> **Quoted passage**:
In an arena such as the music industry, gimmicks have always been common; some more successful than others. When you think of KISS, you think of black and white face paint. When you think of Slipknot, you think of their masks. Even B*Witched (the asterisk is key) had their trademark denim look.
In July 2006, almost 10 years ago, OK Go released the video for their single Here It Goes Again on YouTube. The video, a single, continuous take of the band performing a choreographed dance routine on eight active treadmills, was a viral sensation. The band performed the routine live at the 2006 MTV Movie Awards and also won the 2007 Grammy Award for Best Short Form Music Video and the 2006 YouTube award for Most Creative Video. The video had amassed over 50 million views before being removed from YouTube in 2010. The reposted video has since been viewed over 30 million times.
In the 10 years since then, the Los Angeles based band have relied on the gimmick of one take music videos. While the new videos have upped the ante in terms of scale and impressiveness, few have experienced the same success as the video which launched them to international attention. This Too Shall Pass, released in 2010 was attached to two separate music videos; one, an outdoor production involving a marching band, and the second, an indoor production following the progression of a Rude Goldberg machine from start to finish.
Combined, these two videos have just over 60 million views in the six years since their release. These view counts, which when compared to other artists, for a band who prides themselves on their creative music videos, wouldn’t necessarily fill the band with joy. Consider the fact that 19 out of the top 20 most viewed music videos on YouTube have each been viewed over one billion times.
Last year demonstrated a clear change in approach from OK Go. For the video for their song I Won’t Let you Down the band traveled to Japan to undertake their biggest project to date. Using Honda UNI-CUBs (which are basically electric unicycles) and a variety of coloured umbrellas, the four band members along with a cast of extras reaching up to a reported 2,300 participants performed an intricate routine, revolving around the opening and closing of said umbrellas.
Filmed using a camera attached to an octocopter drone, which transitioned between ground level and hundreds of feet above the action, the video was viewed six million times in its first 48 hours online, and also won the band the 2015 MTV Video Music Award for Best Choreography.
The international success was back after a 9 year absence.
On February 11th of this year, the band, having released several teasers in the four days previous on their YouTube channel, took a different approach and premiered the video for Upside Down and Inside Out on their Facebook page.
The band upped the stakes yet again for this video, and filmed an entire choreographed routine, in one shot, in zero gravity.
The premise behind the video, and also the use of Facebook to promote it, have turned it into a viral gold mine. At the time of writing this article, just six days since its release, the video has been viewed over 47 million times and shared by over half a million users. Even more impressive, and also highlighting the reach Facebook has, is that the band’s page only has 829,000 likes.
After a few years in the viral wilderness, and after several failed attempts to give their online persona the resurgence it needed, OK Go are back with a bang.

> **Your instructions**:
For each statement below, say yes or no depending on whether the article about OK Go's music videos agrees, and quote the text's deciding words.
1. The video for Here It Goes Again was shot in one continuous take.
2. OK Go first premiered the video for Upside Down and Inside Out on YouTube.
3. The band went to Japan to make the video for I Won't Let You Down.
The material after this has nothing to do with the text.

> **Information supplied**:
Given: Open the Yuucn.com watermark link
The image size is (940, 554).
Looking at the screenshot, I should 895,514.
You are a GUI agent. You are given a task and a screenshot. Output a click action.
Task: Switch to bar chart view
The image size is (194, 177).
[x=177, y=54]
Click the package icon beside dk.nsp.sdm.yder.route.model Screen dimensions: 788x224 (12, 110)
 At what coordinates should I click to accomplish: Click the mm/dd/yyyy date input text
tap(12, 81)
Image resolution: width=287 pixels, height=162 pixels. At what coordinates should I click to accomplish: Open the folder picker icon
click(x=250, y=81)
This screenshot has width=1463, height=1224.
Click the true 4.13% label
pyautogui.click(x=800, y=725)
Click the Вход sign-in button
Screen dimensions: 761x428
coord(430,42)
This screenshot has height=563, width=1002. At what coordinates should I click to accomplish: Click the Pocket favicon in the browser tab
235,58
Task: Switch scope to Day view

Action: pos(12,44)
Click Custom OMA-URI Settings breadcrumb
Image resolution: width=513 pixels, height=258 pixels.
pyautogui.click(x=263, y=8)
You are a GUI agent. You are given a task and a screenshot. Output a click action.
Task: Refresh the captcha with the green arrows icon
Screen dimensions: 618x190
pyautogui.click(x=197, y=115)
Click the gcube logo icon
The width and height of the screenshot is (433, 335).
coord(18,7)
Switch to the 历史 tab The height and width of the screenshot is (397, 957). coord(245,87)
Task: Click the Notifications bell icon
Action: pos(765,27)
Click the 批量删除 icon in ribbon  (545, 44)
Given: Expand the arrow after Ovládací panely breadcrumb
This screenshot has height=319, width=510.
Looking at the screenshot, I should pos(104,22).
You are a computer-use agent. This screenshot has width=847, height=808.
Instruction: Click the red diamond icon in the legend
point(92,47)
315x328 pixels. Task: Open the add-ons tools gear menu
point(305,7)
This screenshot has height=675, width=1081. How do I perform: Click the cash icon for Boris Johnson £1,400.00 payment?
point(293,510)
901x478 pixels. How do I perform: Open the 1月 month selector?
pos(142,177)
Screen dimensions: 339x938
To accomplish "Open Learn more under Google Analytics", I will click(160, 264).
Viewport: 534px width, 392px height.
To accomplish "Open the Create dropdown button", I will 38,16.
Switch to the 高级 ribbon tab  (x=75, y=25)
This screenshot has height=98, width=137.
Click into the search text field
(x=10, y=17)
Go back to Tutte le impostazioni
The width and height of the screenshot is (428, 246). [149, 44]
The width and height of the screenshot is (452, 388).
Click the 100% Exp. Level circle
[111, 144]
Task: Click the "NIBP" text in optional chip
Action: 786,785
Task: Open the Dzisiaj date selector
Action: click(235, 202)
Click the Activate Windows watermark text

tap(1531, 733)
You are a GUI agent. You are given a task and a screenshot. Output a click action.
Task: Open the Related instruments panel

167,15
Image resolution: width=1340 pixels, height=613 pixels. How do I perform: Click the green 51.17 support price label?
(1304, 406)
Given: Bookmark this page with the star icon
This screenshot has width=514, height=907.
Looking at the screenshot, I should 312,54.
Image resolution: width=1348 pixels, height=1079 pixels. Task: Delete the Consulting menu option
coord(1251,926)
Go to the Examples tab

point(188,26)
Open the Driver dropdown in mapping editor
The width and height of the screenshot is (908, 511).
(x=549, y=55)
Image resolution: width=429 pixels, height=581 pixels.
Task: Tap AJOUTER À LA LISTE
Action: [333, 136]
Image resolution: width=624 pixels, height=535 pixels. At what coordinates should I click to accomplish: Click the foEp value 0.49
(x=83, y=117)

> **Task output**:
1. Yes: "a single, continuous take of the band performing a choreographed dance routine on eight active treadmills"
2. No: "premiered the video for Upside Down and Inside Out on their Facebook page"
3. Yes: "the band traveled to Japan to undertake their biggest project to date"